Surprisingly, when the prisoners were told they had a chance at parole, and the parole was denied, none of the students asked to drop out of the experiment. Even though none of the students had any legal reason to be imprisoned. Over 50 outside observers witnessed the experiment but did not question the morality until Zimbardo's girlfriend objected. The experiment was stopped after only six days, which the "guards" were disappointed with.




The Stanford Prison experiment - photos by Philip Zimbardo

 Discourse

 
Stealers Wheel - Stuck in the middle with you, from the film Reservoir dogs.

Reservoir Dogs - The tipping scene.
A discourse on tipping restaurants, what percentage should you tip at certain places and why do we have to tip at restaurants when we don't tip at fast food places?

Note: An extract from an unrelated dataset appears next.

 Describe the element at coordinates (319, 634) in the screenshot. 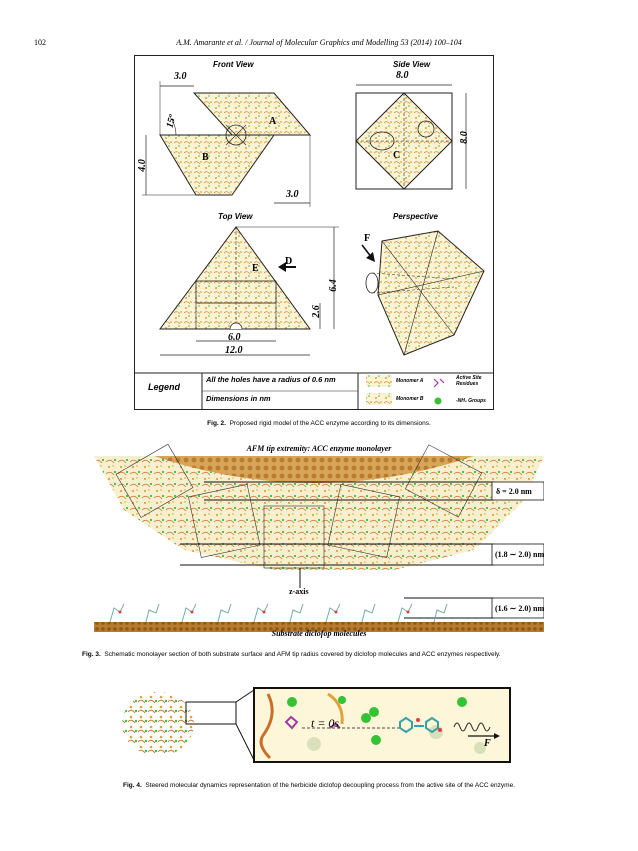

I see `fig3-substrate: Substrate diclofop molecules` at that location.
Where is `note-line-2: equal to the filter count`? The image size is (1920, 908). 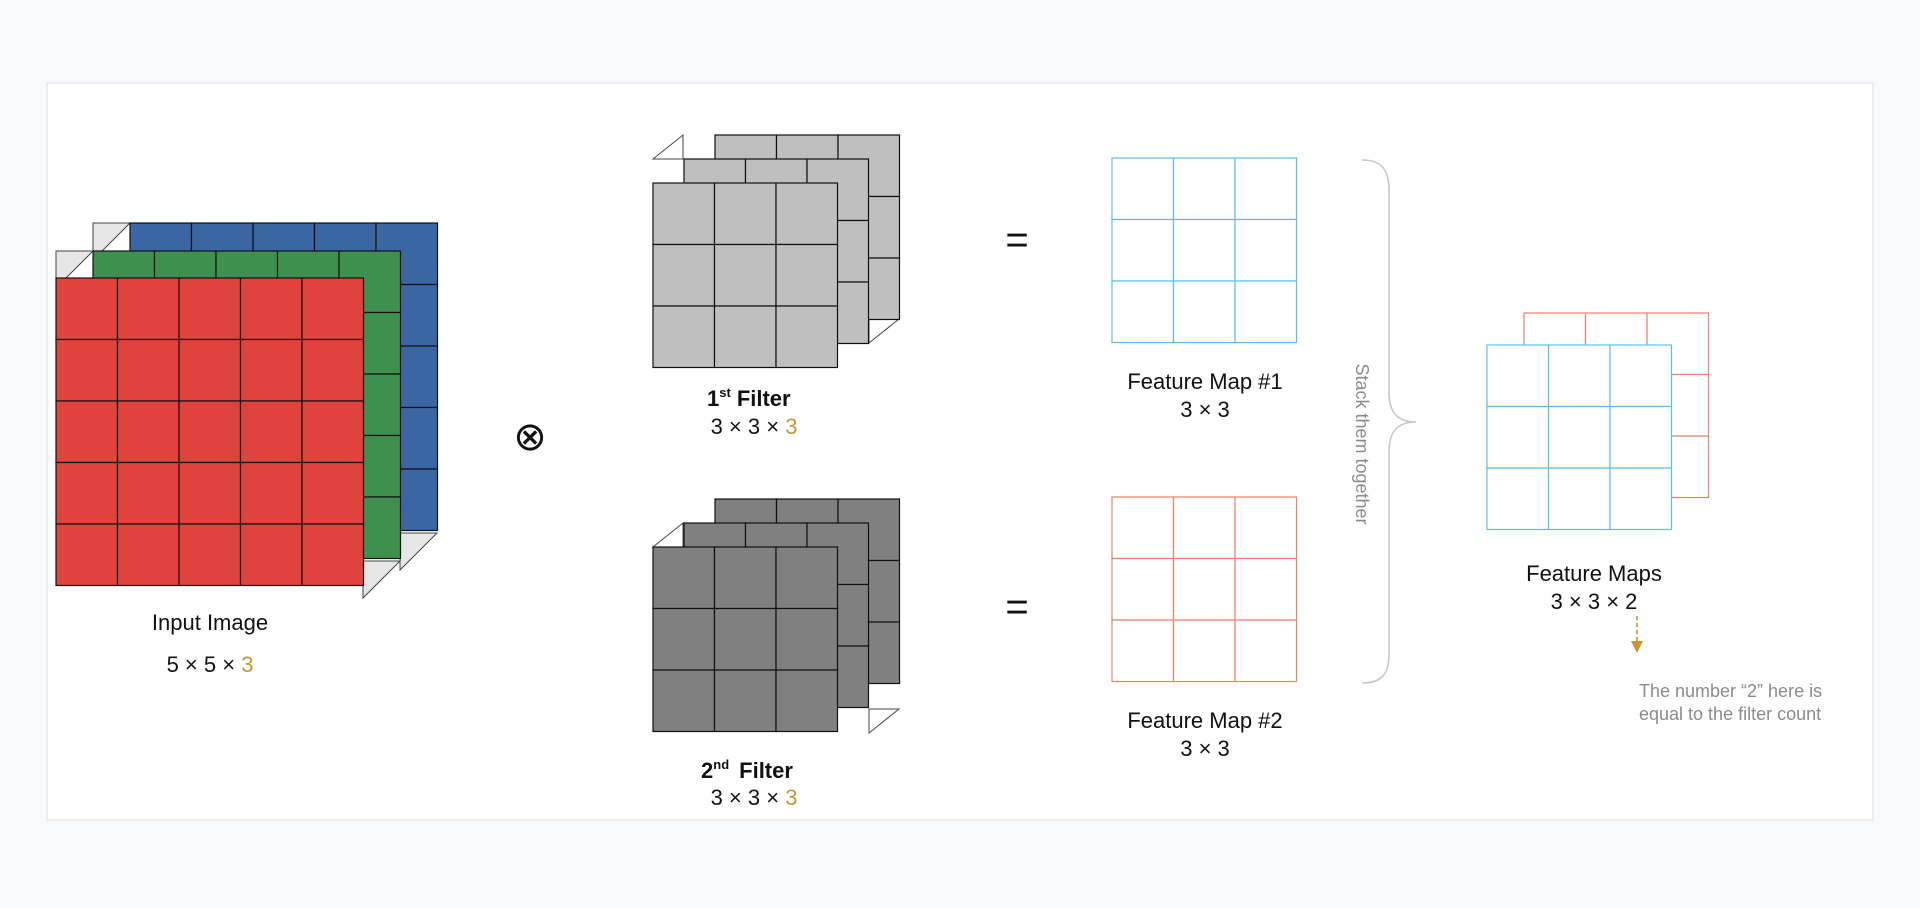 note-line-2: equal to the filter count is located at coordinates (1730, 714).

I think Buschemi's point is well argued, when did we decide it's a moral code to tip places and why do some places add tipping fees onto the bill?



Royale with cheese - Pulp Fiction.
In pulp fiction, they have a discourse about the differences between countries and how in France they call a quarter pounder with cheese a 'Royale with cheese' and they call the Big Mac 'Le Big Mac', discussing how they've made the same thing seem superior. Interestingly in both Reservoir Dogs and Pulp Fiction, almost straight after these intellectual conversations both resort to the people conversing, shooting and committing violent assaults.